I believe both partners need to take their marriage vows seriously. And not the only ones exchanged in the church. A marriage is created with certain mutually-agreed assumptions. Yes, situation can change but the change should be accommodated within the framework upon which the marriage was created. Each partner should honour his obligations. I wonder what would be your reaction if i decided to abandon my career and eventually become unemployed (she would never take a minimum wage job).


----------



## Starstarfish (Apr 19, 2012)

I've got to confess, that at this point, OP - your responses seem mostly geared in seeing how pedantically obtuse you can make your answers, without ever actually answering some of the finer questions that people raise. 

So - I'm uncertain what insight you'd like people to provide.


----------



## bewilderness (Jun 11, 2013)

It sounds like you are applying a left-brained approach to a right-brain problem. You can't "fix" her. She is not a project. Nor is she obligated to stay in a career simply because you want her to. 

You both need counseling. Maybe you more than her. 

You can't deal with her as an engineer. 

Good luck.
_Posted via Mobile Device_


----------



## *LittleDeer* (Apr 19, 2012)

How old us your child? I don't think most mothers can foresee how they will feel once they have their child. 

Maybe she needs time with her child? 

How are your finances? Is it fees able for her to stay home for a while and focus on parenthood. Then look at her career in a few years and maybe even change professions?
_Posted via Mobile Device_


----------



## DTO (Dec 18, 2011)

Hi Peter:

You are in a tough spot and need to proceed carefully. You have every right to expect that she - as a talented adult - contribute at a certain level to the family needs (monetarily and otherwise). OTOH, you cannot dictate how she does it; that does not take into account her preferences.

I feel your frustration. My ex also had trouble looking at the bigger picture in the workforce to see how hard others work. But dictating from up high - even when you know you know better and are trying to save her pain, will trigger resentment.

I think you need to heed the advice you got to partner with your wife on this issue. Instead of telling her "no", tell her "let's see how we can meet your needs and the family needs". As long as she's contributing XYZ, she can do so as she sees fit.

So, if she wants to take a management job somewhere, that's fine as long as she contributes to the home. If she wants to go to school and learn a new skill, it should be done in a manner that does not place the family at risk (i.e. go to night school instead of quitting her job; go to a reasonably priced public university instead of an expensive private school).

You would only ask the family not be permanently harmed as she finds something she wants to do.

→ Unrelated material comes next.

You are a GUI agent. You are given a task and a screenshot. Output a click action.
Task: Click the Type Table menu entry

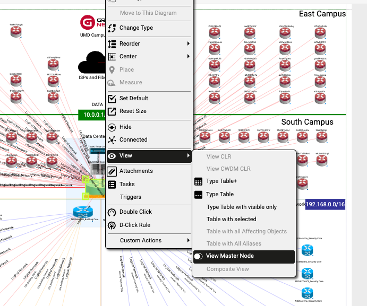pos(219,195)
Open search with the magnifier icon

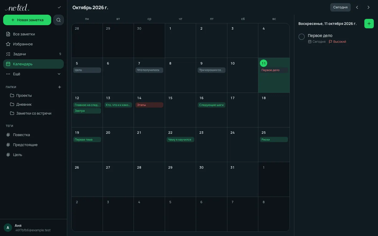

A new job should allow her to contribute as much as she does now (either monetarily or in other ways). Going to college has a cost, and that cost should be offset by higher future contributions.

A side benefit to this approach is once she is accountable for results, she may consider her actions more carefully. I recall when my ex wanted to go back to school, I supported her and was helping her research the local public schools. When she noted she wanted to go to a small private college, I noted that said school would cost at least $100k more but she was could as long as she absorbed the tuition differential from higher pay down the road.

Another time, she wanted to pursue a degree from some unaccredited school - the kind of deal where the institution is not well-known and you could not transfer the units to a different school. In either event, she thought I would absorb whatever costs there were. Once it was clear she too would have to sacrifice, she lost interest.

You too might learn about her level of commitment by trying that sort of arrangement. If she agrees, then you know she might be serious about it and can at least let her try something different. If, OTOH, she complains and says you should cover the cost, you have some idea of what she expects your relative contributions to be in the marriage, and proceed accordingly.


----------



## PeterInBoston (Jul 5, 2013)

DTO said:


> Hi Peter:
> You have every right to expect that she - as a talented adult - contribute at a certain level to the family needs (monetarily and otherwise).
> ....
> You too might learn about her level of commitment by trying that sort of arrangement. If she agrees, then you know she might be serious about it and can at least let her try something different. If, OTOH, she complains and says you should cover the cost, you have some idea of what she expects your relative contributions to be in the marriage, and proceed accordingly.


First of all thanks for informative and non-judgemental reply. 
I fully agree with your statement but would like to clarify several points.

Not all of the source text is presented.